Task:
How many of the lines below contain the word "legend"? Only the number is wanted.

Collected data

★ ★ ★

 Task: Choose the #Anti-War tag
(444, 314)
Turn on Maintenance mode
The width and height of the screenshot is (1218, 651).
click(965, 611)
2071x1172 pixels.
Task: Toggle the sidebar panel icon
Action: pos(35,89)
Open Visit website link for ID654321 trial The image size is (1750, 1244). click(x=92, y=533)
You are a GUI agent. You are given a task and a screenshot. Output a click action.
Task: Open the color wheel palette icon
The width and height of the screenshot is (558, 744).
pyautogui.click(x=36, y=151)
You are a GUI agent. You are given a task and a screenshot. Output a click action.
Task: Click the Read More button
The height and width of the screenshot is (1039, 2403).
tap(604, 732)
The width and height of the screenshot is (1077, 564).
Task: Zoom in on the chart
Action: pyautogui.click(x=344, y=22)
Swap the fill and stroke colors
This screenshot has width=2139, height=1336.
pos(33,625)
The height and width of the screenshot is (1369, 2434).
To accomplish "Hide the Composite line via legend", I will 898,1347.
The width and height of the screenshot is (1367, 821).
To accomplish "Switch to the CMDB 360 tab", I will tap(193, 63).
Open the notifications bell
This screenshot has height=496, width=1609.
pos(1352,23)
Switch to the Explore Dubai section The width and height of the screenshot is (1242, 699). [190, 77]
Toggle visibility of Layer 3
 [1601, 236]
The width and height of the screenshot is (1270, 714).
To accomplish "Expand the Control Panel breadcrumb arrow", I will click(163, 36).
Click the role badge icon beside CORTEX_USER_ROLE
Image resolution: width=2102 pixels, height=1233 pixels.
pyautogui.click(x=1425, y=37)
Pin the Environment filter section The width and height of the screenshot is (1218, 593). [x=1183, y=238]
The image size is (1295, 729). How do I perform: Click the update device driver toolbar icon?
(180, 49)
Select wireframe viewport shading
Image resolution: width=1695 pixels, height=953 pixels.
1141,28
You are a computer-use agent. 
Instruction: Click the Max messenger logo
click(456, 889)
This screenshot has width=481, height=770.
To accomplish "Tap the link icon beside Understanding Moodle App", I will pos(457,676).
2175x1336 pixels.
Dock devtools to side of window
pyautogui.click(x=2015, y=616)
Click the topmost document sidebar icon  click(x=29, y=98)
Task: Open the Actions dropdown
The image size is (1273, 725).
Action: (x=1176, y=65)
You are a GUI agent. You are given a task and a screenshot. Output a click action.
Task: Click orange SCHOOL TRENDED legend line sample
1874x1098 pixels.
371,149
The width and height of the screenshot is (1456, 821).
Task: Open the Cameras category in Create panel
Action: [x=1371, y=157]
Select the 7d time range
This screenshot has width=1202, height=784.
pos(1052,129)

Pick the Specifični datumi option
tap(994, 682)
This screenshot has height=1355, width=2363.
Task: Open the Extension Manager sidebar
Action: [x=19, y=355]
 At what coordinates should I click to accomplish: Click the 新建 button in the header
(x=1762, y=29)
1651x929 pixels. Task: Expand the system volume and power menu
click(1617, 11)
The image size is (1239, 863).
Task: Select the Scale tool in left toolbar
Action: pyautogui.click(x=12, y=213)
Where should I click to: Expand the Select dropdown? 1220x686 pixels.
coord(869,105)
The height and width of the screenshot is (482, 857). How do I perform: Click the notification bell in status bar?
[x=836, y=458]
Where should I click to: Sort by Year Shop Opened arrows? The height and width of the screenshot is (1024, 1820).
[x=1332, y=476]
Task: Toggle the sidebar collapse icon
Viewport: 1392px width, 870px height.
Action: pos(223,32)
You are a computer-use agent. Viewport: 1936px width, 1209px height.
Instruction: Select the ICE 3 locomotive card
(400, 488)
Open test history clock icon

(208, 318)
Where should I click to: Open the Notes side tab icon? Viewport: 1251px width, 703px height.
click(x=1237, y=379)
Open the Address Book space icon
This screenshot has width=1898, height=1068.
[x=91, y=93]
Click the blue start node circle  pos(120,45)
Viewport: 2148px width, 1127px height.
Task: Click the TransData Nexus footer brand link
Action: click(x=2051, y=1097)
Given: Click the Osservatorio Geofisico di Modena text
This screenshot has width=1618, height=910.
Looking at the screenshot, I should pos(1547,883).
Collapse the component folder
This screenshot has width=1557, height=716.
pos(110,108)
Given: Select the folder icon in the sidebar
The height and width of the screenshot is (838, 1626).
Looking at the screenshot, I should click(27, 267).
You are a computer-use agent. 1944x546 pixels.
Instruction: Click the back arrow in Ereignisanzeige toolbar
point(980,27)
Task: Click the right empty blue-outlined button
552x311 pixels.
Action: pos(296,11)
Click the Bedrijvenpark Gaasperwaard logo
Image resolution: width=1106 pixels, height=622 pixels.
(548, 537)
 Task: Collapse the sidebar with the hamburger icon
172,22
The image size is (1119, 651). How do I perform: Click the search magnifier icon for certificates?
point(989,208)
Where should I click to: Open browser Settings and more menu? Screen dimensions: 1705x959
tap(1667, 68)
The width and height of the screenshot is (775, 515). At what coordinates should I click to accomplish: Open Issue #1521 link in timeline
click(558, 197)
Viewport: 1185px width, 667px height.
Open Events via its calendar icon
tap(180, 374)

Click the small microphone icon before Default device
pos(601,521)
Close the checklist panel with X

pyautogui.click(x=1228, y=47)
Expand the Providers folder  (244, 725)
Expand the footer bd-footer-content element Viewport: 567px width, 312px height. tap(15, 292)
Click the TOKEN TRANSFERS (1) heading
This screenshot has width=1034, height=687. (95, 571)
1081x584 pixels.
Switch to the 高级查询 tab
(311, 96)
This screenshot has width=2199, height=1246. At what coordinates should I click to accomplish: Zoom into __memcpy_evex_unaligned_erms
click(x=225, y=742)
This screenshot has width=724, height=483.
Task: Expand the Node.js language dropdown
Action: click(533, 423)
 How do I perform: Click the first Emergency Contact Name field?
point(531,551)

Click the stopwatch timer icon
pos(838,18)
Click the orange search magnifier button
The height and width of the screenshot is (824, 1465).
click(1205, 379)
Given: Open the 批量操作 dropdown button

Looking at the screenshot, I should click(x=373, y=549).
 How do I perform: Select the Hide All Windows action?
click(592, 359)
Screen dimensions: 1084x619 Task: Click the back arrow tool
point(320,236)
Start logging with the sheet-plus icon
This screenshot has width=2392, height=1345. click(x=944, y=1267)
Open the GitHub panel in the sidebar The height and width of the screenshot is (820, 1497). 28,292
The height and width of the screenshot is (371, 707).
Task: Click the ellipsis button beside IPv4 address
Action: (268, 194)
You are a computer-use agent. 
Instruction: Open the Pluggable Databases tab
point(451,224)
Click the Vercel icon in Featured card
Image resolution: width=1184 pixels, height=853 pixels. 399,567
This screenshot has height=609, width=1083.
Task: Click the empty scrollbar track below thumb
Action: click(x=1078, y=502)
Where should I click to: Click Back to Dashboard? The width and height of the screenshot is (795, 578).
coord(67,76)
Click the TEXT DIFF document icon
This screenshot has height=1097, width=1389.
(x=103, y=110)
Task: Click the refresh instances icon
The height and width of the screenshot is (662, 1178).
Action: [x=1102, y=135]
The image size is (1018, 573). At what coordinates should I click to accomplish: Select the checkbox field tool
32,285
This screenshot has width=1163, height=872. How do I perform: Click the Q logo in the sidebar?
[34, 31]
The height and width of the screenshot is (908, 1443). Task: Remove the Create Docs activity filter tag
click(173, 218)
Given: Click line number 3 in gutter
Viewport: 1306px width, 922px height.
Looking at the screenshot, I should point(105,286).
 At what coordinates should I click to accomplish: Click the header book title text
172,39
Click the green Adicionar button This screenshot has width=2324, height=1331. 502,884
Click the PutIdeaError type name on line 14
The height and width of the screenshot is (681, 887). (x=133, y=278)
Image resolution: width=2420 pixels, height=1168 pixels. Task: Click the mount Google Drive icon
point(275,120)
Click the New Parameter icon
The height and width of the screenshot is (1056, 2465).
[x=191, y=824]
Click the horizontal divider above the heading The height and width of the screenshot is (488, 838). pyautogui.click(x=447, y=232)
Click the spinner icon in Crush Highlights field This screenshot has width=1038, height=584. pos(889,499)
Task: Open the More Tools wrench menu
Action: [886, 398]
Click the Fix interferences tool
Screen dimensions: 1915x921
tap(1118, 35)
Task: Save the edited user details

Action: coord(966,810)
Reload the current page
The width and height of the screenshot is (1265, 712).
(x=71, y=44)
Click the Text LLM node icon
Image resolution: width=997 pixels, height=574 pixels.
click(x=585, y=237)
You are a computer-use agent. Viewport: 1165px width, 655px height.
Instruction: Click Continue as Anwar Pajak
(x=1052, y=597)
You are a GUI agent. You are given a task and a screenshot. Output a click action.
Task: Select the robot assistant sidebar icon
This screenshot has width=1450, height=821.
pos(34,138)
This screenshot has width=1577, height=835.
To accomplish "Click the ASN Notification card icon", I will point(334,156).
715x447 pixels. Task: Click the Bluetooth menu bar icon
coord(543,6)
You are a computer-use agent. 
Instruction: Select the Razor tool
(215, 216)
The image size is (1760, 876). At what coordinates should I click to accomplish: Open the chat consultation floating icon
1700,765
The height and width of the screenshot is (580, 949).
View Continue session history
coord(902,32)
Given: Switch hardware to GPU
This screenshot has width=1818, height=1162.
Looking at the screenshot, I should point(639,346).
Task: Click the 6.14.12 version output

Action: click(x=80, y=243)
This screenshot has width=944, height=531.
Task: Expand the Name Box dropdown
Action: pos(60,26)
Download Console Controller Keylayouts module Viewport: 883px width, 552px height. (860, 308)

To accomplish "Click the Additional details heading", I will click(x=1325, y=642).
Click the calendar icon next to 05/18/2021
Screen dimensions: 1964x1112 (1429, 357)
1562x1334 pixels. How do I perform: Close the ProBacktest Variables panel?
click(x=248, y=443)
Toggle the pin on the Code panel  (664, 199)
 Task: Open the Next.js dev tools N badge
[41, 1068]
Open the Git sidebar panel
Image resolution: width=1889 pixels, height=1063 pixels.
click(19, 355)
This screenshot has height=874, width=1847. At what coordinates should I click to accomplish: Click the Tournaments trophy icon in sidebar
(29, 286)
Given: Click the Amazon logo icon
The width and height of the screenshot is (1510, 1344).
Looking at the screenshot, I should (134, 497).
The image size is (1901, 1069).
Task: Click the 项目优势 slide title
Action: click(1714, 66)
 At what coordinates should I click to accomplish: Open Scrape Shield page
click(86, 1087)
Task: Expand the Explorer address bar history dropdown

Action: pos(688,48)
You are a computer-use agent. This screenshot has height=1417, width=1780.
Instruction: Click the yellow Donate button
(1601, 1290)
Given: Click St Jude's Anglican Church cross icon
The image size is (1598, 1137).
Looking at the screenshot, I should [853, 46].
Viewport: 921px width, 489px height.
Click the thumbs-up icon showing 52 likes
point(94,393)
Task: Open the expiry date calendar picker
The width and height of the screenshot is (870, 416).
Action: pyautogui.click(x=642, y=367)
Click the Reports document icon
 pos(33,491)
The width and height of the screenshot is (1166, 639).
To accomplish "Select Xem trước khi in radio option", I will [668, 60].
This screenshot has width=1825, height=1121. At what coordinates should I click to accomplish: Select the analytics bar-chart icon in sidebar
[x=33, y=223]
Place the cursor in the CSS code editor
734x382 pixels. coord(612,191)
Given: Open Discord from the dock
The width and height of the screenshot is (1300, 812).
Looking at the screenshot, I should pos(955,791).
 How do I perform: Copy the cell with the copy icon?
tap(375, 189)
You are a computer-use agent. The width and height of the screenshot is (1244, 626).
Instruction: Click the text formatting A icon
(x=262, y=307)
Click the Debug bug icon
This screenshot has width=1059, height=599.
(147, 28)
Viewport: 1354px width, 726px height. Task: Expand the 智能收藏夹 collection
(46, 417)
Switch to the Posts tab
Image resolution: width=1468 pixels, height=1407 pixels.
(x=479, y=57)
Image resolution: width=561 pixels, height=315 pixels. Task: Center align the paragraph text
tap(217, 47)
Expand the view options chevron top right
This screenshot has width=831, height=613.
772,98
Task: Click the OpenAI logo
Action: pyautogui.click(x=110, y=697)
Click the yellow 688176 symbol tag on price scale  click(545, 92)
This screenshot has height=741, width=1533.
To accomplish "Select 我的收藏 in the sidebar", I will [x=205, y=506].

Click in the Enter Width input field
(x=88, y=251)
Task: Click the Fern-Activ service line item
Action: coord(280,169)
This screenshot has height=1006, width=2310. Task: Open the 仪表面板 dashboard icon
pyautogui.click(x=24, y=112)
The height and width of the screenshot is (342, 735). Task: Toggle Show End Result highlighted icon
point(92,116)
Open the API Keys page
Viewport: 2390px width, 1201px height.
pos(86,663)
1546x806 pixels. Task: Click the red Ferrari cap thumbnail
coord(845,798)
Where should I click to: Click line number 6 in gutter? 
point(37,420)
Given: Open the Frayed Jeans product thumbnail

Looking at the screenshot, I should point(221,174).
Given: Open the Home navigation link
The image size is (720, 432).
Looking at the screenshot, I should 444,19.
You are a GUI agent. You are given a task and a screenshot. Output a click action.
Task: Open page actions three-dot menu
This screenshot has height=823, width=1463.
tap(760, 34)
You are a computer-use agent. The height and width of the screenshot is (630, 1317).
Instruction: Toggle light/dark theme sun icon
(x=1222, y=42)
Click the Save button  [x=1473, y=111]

★ ★ ★

Finished exercise:
2